Ciò che dell’opera del poeta colpisce da sempre generazioni di lettori e critici è la straordinaria originalità della sua scrittura, che lo ha portato a ideare e perseguire il genere dell’«antipoesia», cioè una poesia prosaica, lontanissima dalle atmosfere, dai motivi e dallo stile della lirica più nota e celebrata nel mondo ispanico. Da qui la suggestione delle «montagne russe», metafora privilegiata dall’autore, allegoria dei voli iperbolici, del gusto eversivo e del sabotaggio culturale che i suoi versi introdussero nell’universo sudamericano: «Durante mezzo secolo / la poesia è stata / il paradiso del sommo cretino. / Finché non giunsi io / e costruii le mie montagne russe. / Salite, se vi va, / non sarà colpa mia se scenderete / sputando sangue da bocca e narici».

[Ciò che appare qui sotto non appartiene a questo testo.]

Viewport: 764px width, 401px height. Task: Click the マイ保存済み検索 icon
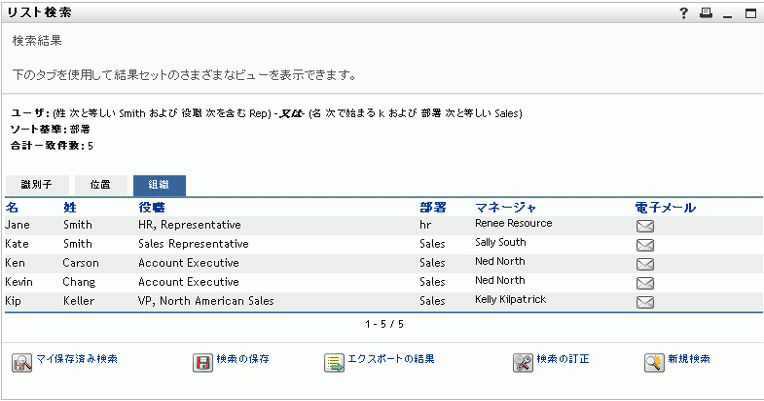pyautogui.click(x=22, y=362)
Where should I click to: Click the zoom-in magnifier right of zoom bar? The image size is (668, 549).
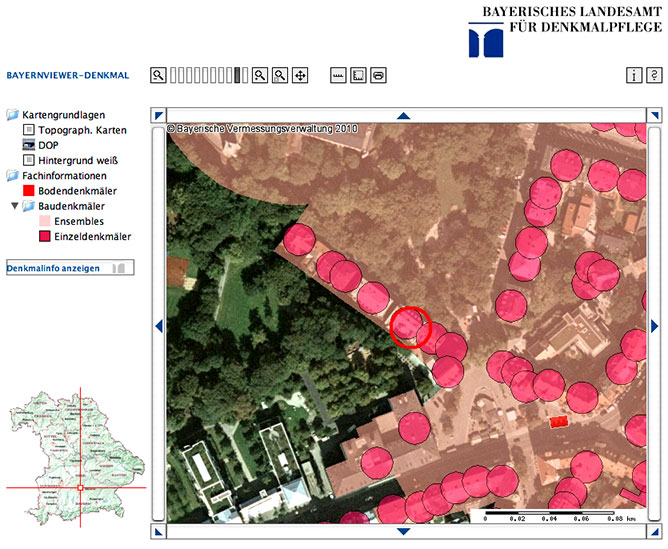pyautogui.click(x=259, y=75)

La sfida del traduttore dunque è stata altrettanto “sperticata”. Da un punto di vista metrico, per esempio, lo scrittore cileno propone un ampio campionario che va dal settenario all’ottonario, dall’endecasillabo all’alessandrino, per approdare nei componimenti più lunghi a un cursus più vicino alla prosa che alla lirica. Nelle versioni italiane, pertanto, ho cercato di riprodurre proprio la varietà ritmica dei testi di partenza, ma ho dovuto sorvolare, salvo che in pochi casi emblematici, sull’apparato di assonanze e rime, che pure in alcuni testi sono fitte, per riuscire a rendere piuttosto la vivacità del linguaggio e della rappresentazione. In Disordine nel cielo, a tal proposito, ho conservato il costante ritmo ottosillabico, ma “sacrificato” perlopiù le assonanze: «Cristo Gesù non si compra / Con offerte o con denaro / […] Tra gli umani tu hai vissuto / Della paura dei malati / Vendendo patacche false / E croci da cimitero» (Cristo Jesús no se compra / Con mandas ni con dinero / […] Viviste entre los humanos / Del miedo de los enfermos / Vendiendo medallas falsas / Y cruces de cementerio», Desorden en el cielo ).

In generale, quindi, ho dovuto mediare tra l’istanza sonora proposta dai testi e quella figurale, giacché la corrosività e l’eterodossia antipoetica viene trasmessa proprio attraverso immagini curiose, simboliche e surreali, triviali o degradanti, la cui efficacia risiede anche nel lessico utilizzato per illustrarle. Si veda il caso dei vari “autoritratti” del poeta, in cui Parra si descrive, oltre ogni ordinarietà, come il «docente di un liceo oscuro» (profesor en un liceo obscuro), che ha «perduto la voce a far lezione» (perdido la voz haciendo clases), con il «viso pesto» (cara abofeteada) e il «naso marcio» (nariz podrida); un uomo che invecchia male dietro a una «deprimente cattedra / abbrutito dall’aspra cantilena / di cinquecento ore a settimana» (mesón inconfortable / Embrutecido por el sonsonete / De las quinientas horas semanales), «né troppo furbo né scemo completo / […] un insaccato d’angelo e di bestia!» (Ni muy listo ni tonto de remate / […] ¡Un embutido de ángel y bestia!).

Il tutto, condito da una tendenza al sarcasmo e all’antifrasi, il cui coefficiente di (dis)gusto, irreligiosità e provocazione ricerca anche nell’italiano della traduzione lo stesso effetto suscitato dal poeta cileno nel pubblico originale. È con uno di tali esempi che vogliamo chiudere: «Padre nostro che sei nei cieli / pieno di ogni tipo di problemi / […] Devi renderti conto / che una divinità non è infallibile / e che noi perdoniamo tutto quanto» (Padre nuestro que estás en el cielo / Lleno de toda clase de problemas […] Tienes que darte cuenta / De que los dioses no son infalibles / Y que nosotros perdonamos todo).